Jordão afirmou na comissão que ratificava tudo o que já havia sido falado na CPI da Telefonia e que nada mais tinha a acrescentar. Meus advogados acham a comissão inócua. Fizemos o nosso papel em virmos aqui. Confio na Justiça, declarou ele. Sá não deu entrevistas à imprensa.
Gonçalves negou qualquer participação em grampos, mesmo no caso da Ocidental Distribuidora de Petróleo. Mas admitiu ter indicado Sá e Jordão para o trabalho. Para mim o envolvimento dos três funcionários no grampo comercial está claro. A impressão que fica e ainda não está provada é que este era um trabalho rotineiro deles. E o fato dos militares não falarem pode ser interpretado como culpa, analisou José Tavares, secretário de Estado de Segurança Pública e presidente da comissão.

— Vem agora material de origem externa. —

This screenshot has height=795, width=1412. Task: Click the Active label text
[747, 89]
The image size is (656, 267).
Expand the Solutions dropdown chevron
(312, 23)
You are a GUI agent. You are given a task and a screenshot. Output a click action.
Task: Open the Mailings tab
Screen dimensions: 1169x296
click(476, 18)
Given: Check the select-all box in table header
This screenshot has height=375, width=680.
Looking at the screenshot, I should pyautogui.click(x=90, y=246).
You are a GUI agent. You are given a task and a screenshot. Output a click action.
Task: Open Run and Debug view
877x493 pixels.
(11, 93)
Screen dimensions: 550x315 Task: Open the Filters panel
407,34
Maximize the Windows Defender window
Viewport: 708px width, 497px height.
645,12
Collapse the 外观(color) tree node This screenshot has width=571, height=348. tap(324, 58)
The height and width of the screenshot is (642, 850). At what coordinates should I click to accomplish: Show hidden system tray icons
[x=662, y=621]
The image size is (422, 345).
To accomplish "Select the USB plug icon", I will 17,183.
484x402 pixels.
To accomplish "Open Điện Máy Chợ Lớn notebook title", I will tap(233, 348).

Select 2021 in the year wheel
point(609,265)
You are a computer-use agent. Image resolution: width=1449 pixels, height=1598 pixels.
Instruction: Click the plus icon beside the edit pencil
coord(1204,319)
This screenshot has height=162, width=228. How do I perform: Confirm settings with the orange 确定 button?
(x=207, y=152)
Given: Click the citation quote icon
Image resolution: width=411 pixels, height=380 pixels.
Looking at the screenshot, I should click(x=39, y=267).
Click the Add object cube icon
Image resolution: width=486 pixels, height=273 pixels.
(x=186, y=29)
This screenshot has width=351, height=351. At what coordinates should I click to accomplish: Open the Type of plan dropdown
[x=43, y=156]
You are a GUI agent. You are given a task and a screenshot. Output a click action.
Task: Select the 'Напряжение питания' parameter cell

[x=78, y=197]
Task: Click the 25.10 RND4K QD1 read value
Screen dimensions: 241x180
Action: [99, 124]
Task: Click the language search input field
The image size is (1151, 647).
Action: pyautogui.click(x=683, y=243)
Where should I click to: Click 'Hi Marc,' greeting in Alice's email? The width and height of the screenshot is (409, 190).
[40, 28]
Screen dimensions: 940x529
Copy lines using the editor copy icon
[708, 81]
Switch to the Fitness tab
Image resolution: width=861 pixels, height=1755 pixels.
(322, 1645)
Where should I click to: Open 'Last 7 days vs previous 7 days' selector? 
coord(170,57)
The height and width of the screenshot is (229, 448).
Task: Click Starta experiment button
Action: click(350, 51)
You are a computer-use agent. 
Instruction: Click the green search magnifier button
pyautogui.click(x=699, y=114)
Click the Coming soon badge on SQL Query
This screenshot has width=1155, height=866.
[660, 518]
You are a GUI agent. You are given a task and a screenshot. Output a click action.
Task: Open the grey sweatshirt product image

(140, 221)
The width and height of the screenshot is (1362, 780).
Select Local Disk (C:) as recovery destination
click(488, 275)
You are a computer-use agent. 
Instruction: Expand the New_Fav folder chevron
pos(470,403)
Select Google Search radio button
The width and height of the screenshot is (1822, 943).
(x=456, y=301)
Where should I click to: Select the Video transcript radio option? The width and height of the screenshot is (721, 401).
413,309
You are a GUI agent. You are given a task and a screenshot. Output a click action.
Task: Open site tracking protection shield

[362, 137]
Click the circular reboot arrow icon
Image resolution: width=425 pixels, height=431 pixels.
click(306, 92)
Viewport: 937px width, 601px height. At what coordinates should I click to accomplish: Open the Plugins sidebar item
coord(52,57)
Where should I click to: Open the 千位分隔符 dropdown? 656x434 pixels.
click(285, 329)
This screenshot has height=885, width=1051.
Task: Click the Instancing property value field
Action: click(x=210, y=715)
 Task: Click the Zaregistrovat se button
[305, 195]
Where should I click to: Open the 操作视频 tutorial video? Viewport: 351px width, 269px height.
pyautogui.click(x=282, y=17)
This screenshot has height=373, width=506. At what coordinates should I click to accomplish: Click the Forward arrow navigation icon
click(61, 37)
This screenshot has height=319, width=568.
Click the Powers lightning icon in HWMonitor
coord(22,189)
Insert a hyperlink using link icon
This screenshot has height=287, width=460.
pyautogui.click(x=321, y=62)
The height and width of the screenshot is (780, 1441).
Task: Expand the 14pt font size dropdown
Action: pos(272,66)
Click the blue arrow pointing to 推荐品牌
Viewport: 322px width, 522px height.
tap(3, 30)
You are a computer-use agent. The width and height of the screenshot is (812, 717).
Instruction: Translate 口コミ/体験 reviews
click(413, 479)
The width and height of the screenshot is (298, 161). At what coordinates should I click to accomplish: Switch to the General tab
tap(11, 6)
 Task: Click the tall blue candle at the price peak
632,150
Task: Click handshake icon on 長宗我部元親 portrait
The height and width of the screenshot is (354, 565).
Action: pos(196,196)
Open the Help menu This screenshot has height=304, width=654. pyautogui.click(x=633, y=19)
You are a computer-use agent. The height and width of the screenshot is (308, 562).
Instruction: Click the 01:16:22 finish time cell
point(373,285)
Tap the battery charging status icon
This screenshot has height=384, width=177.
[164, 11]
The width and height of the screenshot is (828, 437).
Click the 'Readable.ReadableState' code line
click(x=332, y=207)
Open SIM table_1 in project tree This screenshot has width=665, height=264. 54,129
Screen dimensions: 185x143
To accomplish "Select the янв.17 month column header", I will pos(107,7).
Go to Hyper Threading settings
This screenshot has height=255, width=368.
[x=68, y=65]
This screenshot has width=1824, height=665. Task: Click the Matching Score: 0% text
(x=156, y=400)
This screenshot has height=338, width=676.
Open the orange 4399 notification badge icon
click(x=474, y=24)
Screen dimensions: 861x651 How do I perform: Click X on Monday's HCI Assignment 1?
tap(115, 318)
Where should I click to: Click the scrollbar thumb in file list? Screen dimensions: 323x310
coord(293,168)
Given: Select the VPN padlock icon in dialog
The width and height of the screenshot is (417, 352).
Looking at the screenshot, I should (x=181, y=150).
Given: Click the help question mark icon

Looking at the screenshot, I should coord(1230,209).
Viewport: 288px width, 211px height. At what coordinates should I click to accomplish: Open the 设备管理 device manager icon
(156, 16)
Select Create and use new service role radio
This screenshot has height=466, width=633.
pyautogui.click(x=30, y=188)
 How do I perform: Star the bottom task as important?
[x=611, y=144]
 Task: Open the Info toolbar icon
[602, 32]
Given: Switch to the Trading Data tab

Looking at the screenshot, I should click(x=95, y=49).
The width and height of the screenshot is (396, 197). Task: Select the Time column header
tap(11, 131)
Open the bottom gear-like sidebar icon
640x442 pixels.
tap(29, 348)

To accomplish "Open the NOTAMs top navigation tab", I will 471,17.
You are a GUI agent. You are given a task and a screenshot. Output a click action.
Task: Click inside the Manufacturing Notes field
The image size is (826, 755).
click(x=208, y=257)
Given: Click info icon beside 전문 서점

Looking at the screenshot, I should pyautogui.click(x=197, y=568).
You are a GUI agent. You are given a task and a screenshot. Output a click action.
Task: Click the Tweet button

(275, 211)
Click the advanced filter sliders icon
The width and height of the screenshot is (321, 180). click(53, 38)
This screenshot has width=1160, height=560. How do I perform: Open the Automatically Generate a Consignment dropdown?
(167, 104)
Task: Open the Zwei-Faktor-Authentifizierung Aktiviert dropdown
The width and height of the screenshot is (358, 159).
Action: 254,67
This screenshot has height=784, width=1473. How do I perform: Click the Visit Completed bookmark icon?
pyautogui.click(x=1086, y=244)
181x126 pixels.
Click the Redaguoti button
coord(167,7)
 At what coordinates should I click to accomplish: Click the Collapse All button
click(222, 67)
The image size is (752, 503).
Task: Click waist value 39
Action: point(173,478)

Tavares não acredita no envolvimento dos ex-funcionários da Telepar no caso do grampo da Ocidental. São dois servidores qualificados da Telepar e que faziam serviços particulares para órgãos públicos como foi no caso de Roraima e privados. Nunca tiveram conhecimento de grampo em órgãos públicos, exceto na Secretaria de Estado da Administração, complementou.
Na segunda-feira, o instalador da operadora de telefonia GVT, João Batista Cordeiro, será chamado para prestar esclarecimentos. A comissão deverá dar um parecer final sobre o caso no final da semana que vem.